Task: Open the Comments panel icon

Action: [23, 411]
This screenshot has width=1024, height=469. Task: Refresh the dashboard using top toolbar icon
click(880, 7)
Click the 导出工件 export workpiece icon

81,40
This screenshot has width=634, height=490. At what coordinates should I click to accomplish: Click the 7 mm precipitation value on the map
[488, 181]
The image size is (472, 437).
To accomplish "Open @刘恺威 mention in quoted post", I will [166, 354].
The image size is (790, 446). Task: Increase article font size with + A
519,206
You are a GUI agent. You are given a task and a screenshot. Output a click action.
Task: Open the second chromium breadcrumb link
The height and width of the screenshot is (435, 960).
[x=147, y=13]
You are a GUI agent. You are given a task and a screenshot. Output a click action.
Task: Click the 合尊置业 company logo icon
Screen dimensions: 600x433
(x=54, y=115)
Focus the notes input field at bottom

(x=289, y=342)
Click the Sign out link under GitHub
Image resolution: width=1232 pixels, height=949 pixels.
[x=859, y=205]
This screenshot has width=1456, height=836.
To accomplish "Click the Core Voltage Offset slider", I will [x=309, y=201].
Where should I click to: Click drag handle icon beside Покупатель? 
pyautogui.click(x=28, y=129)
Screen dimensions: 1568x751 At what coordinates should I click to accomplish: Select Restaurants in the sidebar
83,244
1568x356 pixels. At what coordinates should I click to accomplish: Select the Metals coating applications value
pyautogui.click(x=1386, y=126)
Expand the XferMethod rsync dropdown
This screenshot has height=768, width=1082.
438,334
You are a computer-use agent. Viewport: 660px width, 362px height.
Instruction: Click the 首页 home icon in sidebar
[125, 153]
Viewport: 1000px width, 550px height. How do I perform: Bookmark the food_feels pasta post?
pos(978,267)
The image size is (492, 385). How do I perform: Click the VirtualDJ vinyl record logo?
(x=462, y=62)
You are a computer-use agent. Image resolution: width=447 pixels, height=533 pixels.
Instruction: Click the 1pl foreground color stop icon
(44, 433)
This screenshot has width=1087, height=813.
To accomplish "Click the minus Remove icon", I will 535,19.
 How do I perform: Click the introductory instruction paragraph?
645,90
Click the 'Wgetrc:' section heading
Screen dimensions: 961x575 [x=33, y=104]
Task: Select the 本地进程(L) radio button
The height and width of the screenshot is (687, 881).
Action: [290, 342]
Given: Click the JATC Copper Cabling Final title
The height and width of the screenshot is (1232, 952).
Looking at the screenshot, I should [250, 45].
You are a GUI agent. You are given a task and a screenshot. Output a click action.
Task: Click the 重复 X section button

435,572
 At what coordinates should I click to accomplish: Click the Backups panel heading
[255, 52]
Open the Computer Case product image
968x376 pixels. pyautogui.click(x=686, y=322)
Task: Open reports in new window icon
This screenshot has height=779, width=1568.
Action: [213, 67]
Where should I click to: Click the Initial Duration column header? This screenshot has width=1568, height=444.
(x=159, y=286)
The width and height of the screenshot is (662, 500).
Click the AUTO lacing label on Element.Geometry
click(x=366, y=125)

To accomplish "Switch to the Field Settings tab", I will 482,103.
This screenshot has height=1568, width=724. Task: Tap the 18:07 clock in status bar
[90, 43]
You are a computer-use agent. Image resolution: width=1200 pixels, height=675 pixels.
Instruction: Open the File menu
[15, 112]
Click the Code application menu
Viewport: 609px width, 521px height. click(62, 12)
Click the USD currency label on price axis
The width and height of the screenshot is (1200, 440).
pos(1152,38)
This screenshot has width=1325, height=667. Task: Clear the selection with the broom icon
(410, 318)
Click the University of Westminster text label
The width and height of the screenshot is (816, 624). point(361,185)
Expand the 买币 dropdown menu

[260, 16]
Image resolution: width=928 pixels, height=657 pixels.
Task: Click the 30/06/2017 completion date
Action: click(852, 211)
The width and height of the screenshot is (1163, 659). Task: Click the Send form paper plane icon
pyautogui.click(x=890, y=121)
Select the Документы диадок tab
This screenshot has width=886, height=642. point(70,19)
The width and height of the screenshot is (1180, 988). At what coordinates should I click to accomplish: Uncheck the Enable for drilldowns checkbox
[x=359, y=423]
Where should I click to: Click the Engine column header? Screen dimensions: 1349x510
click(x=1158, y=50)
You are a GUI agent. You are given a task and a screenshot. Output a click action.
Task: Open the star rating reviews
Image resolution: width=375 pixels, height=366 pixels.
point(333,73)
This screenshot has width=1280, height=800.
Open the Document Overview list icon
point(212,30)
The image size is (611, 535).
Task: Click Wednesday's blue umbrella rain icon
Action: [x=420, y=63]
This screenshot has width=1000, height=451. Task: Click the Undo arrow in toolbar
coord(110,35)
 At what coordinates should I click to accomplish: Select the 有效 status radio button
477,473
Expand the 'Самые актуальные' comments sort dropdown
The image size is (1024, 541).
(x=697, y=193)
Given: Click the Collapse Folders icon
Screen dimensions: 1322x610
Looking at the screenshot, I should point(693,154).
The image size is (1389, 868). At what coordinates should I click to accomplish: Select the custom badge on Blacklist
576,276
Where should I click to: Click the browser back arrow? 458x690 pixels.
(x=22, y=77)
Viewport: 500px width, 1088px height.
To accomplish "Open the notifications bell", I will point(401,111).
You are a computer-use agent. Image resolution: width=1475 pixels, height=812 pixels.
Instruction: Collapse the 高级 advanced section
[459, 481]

================

• Description of the task
Out of the records above, pick each line that contains the string "will".

• Output of the task
To accomplish "Open @刘恺威 mention in quoted post", I will [166, 354].
To accomplish "Click the Core Voltage Offset slider", I will [x=309, y=201].
To accomplish "Click the minus Remove icon", I will 535,19.
To accomplish "Switch to the Field Settings tab", I will 482,103.
To accomplish "Open the notifications bell", I will point(401,111).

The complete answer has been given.